MEC Banks on Profitability--and Slots--by 2007

Magna Entertainment Corp., which registered a $25-million decline in net income in the last year, expects to post a net loss for 2005 but is banking on profitability--and operation of slot machines in three states--by the end of 2007.

Company officials, during a May 3 teleconference to discuss first-quarter earnings, said MEC would continue with its plan to reduce operating costs, sell some assets, and seek partnerships in an effort to restructure its balance sheet.
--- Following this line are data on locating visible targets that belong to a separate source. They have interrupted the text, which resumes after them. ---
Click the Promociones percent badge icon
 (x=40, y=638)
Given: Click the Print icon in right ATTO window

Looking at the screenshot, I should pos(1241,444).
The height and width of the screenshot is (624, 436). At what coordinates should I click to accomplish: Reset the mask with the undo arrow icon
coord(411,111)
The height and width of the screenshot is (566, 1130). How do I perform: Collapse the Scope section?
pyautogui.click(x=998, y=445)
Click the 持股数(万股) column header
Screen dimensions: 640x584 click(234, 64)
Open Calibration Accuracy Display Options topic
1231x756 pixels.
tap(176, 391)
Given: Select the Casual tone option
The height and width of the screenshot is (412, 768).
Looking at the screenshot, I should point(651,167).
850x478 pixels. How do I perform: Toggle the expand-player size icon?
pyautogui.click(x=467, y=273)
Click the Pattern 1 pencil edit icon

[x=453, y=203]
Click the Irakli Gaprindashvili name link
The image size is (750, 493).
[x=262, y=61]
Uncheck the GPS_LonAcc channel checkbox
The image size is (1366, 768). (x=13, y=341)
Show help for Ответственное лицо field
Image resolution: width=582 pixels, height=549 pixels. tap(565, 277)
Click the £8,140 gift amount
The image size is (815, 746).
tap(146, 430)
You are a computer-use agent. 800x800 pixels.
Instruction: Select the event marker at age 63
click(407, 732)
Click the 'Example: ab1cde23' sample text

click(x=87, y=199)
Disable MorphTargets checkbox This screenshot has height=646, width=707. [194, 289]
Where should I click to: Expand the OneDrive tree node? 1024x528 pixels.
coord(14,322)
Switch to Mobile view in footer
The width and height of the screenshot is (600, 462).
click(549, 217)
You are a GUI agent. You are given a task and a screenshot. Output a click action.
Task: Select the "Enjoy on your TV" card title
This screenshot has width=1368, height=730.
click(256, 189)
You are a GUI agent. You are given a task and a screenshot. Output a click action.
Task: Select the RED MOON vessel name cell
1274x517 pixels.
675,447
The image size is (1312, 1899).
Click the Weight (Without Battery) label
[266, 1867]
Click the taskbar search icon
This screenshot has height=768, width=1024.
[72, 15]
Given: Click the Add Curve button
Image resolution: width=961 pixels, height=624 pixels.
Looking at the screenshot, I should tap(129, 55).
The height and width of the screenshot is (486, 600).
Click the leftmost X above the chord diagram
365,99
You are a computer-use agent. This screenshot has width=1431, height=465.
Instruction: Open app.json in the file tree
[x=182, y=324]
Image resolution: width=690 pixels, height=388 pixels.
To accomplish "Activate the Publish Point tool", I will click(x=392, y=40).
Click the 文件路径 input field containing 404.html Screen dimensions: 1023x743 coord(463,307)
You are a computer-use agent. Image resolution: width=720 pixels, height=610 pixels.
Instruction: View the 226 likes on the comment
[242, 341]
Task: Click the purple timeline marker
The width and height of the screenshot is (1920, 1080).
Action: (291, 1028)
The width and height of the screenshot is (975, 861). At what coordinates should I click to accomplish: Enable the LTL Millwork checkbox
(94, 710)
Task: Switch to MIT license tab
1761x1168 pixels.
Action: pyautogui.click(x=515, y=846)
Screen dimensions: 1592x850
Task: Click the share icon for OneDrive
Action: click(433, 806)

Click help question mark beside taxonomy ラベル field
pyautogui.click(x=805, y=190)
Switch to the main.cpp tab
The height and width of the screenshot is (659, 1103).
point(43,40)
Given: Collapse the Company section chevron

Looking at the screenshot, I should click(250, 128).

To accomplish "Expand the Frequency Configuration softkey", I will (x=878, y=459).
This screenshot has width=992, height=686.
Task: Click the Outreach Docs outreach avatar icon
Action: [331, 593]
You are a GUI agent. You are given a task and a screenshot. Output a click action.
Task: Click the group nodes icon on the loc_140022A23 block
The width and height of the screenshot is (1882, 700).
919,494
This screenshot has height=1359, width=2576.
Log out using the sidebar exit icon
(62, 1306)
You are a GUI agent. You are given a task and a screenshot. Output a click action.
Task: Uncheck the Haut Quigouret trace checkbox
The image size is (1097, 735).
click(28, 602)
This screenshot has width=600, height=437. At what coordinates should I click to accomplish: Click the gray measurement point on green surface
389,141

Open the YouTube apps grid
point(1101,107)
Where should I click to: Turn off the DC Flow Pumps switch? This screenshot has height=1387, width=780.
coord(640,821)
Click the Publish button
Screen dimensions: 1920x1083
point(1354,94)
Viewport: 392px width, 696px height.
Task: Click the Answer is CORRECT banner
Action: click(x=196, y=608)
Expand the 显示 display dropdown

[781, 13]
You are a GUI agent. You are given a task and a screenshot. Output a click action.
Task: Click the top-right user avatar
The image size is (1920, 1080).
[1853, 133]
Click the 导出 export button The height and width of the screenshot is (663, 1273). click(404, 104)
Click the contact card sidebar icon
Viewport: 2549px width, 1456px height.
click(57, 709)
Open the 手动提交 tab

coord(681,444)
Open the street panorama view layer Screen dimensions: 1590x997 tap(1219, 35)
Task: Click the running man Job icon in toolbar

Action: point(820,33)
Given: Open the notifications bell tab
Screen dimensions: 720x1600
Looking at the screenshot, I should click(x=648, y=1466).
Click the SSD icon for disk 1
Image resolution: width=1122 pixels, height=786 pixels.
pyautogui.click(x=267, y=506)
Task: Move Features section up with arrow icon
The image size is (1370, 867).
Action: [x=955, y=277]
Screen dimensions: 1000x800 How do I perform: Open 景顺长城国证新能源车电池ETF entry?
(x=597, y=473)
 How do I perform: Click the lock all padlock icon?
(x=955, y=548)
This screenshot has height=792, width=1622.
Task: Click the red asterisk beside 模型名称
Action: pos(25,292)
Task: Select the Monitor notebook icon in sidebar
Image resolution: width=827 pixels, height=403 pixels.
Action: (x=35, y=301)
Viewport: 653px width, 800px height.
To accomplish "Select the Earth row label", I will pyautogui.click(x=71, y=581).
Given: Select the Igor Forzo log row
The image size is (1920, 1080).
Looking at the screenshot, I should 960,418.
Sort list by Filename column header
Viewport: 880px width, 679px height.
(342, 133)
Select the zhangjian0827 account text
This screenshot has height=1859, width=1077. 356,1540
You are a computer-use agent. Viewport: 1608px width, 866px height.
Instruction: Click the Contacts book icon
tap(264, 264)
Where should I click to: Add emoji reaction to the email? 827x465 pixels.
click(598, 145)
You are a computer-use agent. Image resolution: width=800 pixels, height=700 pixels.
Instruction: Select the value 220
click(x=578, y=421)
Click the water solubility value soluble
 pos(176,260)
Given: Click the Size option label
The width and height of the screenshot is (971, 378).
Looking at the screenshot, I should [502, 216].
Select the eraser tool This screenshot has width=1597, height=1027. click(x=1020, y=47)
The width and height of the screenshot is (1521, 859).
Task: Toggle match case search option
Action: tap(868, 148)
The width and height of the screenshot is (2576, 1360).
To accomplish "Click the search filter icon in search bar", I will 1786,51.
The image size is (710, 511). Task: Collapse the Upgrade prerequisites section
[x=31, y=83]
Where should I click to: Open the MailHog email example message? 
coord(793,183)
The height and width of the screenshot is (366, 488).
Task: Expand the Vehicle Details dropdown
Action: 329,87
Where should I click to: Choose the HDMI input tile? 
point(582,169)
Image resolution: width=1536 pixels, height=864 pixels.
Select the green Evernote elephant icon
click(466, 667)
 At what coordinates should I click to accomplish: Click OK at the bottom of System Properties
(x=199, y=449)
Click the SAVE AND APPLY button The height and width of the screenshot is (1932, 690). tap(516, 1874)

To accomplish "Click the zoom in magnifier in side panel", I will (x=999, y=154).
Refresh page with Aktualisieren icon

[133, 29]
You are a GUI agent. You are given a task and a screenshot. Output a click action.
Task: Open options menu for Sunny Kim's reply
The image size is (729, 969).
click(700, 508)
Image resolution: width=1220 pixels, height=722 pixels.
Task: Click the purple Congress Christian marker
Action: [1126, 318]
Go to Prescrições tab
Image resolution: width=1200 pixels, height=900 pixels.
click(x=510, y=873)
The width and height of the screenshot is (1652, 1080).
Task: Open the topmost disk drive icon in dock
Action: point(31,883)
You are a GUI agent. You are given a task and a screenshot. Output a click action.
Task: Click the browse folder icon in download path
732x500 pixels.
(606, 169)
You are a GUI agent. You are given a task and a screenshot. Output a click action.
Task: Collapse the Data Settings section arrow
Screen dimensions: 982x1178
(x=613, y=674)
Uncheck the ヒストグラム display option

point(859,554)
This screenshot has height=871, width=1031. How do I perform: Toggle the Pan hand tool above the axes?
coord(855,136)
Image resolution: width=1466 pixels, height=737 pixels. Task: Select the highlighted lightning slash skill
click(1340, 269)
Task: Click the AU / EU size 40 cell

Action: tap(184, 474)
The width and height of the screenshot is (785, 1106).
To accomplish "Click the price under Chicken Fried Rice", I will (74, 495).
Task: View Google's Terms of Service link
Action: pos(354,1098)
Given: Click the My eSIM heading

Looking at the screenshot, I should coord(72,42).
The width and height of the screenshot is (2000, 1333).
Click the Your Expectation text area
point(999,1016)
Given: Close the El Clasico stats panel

In terms of total capitalization, MEC had $568 million in equity and $528 million in long-term debt as of March 31.

The net loss for the first quarter of this year was $4.1 million, compared with net income of $21 million for the same period in 2004. The decline was attributed to soft business in California and Florida, as well as a shift in racing dates in California.

"We will incur a net loss for this year," said Thomas Hodgson, who recently took over as chief executive officer of MEC. "We're working hard to get gaming operations at Remington Park and The Meadows. We expect to have sustainable operational profitability in 2007."

Video gaming machines could be operational at Remington Park in Oklahoma in the fourth quarter of this year, officials said. The Meadows, a harness track in Pennsylvania, is awaiting regulatory approval for slots, so MEC has been reluctant to begin reconstruction of the Pittsburgh-area track.

"We're not going to proceed with the reconstruction until we have got all the slots regulations and approvals in place," said Hodgson, who noted The Meadows would have a new grandstand linked to a slots casino. "It doesn't really make sense to do one without the other. Frankly, there's no need to replace the grandstand (without the slots casino)."

MEC officials said it would take about nine months to reconstruct The Meadows, but they couldn't say when the project would begin. Slots could be operational by the end of 2006 or in early 2007 depending on the regulatory process.

Hodgson said the reconstruction of Gulfstream Park in South Florida is on schedule and should be completed before the 2006 meet begins the first week of January. Florida lawmakers are charged with having enabling legislation for slots on the books by July 1, and Hodgson said MEC is hopeful it will have "satisfactory legislation" in place.

In California, officials said the team headed by new track president Ron Charles is working on a plan to bolster business at Santa Anita Park, where business continues to decline. Jim McAlpine, who had served as CEO at MEC for the past 4 1/2 years and remains on the executive team, said maintaining and building a customer base in California is a challenge.

"We are delighted to have Ron Charles take on a leadership role," McAlpine said. "He has gotten together with management in California to develop what we think is a pretty comprehensive plan to rejuvenate business. It's a little difficult (to offer specifics). They're still in the process of analyzing what happened (during the 2005 spring meet)."

Detailed numbers from Santa Anita weren't released, but average daily on-track handle and attendance were down 8% and 9%, respectively. The meet was impacted by record rainfall.

McAlpine also said the company is nearing completion of its project at Laurel Park, where a new dirt track was put down and a new turf course will be planted in about a month. He said MEC would "stop investing significant sums" at Laurel and Pimlico Race Course until "other sources of revenue" are discovered.

Efforts by the racing industry to win approval for alternative gaming in Maryland have repeatedly failed.

MEC held its annual shareholders' meeting May 2 in Toronto. During the session, MEC chairman Frank Stronach said the company could generate more than $12 billion a year in revenue within 10 years with deregulation and a larger share of the gambling dollar, according to the Toronto Globe and Mail newspaper.